The government of former Prime Minister Tammam Salam took a step towards addressing river pollution by enacting Law No. 63/2016, he told Al-Mashareq.
It allocated 101 billion Lebanese pounds ($67 million) to tackling violations and the construction of sewage and industrial wastewater treatment plants.
The remedial plan "provides for monitoring the quality of the required work and accountability, and also the formation of a high committee to monitor implementation, exert pressure on factories and municipalities, and find solutions that eliminate the encroachments on the river", Najm said.
"The implementation of the plan must be accompanied by the state fulfilling its duties towards the residents of those towns by establishing projects that address the root cause of the problem, such as treatments plants," he added.
River pollution remedy
The government's plan to address Litani River pollution is to be implemented in three phases: addressing immediate and quick solutions, then medium-term solutions and finally a long-term sustainable solution phase.
The plan specifies the agency responsible for the implementation, follow up and monitoring of every phase and procedure, and calls for addressing the Litani’s upper basin in the Bekaa Valley, which is the biggest source of the river’s pollution.
The initial phase of the plan calls for "inspecting sewage outfalls with the municipalities and prohibiting the discharge of sewage directly into the river" until the construction of treatment plants is completed.
Outfalls would be diverted to areas that would be planted with sugar cane, a crop that has been studied in connection with wastewater management.
The plan prohibits the extension of new sewage networks to areas that do not have treatment plants, and requires that septic tanks constructed for residential units be emptied, and the contents be transported to treatment plants.
For solid waste, the plan recommends the implementation of the action plan related to transfer, sorting and composting stations, as well as landfills that need to be expanded or built. It also recommends the closure and rehabilitation of some dumps and that others be altered to meet environmental standards.
For the third major source of river pollution, agricultural pesticides, the plan stresses the need to build and enhance capacities in the areas of pesticide management, plant nutrition and quality preservation.
It also calls for the use of effective and environment-friendly irrigation methods.

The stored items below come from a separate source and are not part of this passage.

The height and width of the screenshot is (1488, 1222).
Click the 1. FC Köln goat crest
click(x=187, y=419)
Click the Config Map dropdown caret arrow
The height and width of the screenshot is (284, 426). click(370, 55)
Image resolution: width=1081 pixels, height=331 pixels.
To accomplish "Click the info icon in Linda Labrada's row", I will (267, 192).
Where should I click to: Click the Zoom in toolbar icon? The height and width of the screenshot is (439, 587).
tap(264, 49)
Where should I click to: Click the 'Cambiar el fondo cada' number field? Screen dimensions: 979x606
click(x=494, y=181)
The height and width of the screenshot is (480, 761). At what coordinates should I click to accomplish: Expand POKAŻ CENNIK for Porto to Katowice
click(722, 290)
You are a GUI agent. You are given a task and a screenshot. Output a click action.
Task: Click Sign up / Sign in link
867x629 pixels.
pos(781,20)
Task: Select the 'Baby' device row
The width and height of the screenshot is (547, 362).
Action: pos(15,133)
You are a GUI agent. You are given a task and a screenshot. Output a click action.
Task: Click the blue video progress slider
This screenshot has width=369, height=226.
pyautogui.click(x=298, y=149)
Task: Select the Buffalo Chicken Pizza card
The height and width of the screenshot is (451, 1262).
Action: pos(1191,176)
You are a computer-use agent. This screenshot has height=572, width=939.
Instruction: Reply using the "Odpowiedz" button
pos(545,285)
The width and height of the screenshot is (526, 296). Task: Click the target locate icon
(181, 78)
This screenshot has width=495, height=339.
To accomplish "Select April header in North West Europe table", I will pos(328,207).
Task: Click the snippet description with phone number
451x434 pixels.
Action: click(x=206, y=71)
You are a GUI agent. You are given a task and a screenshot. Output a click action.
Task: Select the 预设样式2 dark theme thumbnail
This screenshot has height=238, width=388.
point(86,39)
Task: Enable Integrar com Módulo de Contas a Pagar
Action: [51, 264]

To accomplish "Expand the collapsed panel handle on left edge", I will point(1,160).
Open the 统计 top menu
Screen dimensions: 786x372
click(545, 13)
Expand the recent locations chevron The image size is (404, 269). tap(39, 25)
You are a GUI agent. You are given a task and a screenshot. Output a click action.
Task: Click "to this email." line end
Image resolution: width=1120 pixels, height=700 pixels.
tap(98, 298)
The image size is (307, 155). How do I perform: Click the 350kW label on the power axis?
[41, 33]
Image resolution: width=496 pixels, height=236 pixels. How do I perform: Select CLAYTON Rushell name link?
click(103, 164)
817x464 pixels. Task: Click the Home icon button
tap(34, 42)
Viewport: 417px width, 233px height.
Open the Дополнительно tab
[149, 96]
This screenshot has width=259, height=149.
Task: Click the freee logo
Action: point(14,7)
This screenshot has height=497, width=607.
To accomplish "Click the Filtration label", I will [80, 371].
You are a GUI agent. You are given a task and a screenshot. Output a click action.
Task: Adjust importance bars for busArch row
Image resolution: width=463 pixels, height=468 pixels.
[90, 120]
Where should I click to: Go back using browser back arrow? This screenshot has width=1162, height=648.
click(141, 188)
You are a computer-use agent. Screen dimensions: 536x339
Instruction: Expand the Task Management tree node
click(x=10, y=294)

Encroachments along the river "have caused the upper basin of the river to turn into a sewage, industrial and hospital waste line", said Litani River Authority director general Sami Alawiya.
After many years of exposure, the river's waters have become highly contaminated, he told Al-Mashareq.
Lake Qaraoun, which is fed by the Litani River, has been contaminated by water mixed with sewage and industrial waste water entering from the river, he said.
The source of the pollution is 227 factories, industrial plants, business entities, farms and slaughterhouses whose contaminated water is diverted into the river, he said, as is the sewage of the towns and villages on its banks.
What is urgently required today is "the implementation of the plan previously developed by the Lebanese government", Alawiya said.
In the meantime, it is necessary "to end the municipalities’ violations on the river with the implementation of temporary solutions for the sewage until a permanent solution is found", he said.
There also needs to be a stoppage to the indiscriminate construction and drilling of artesian wells, he added.
"The river is of great importance as a major source of Lebanon's water wealth, as it supplies the Bekaa and the south with water and it is a major source of water for irrigation and power generation," Alawiya said.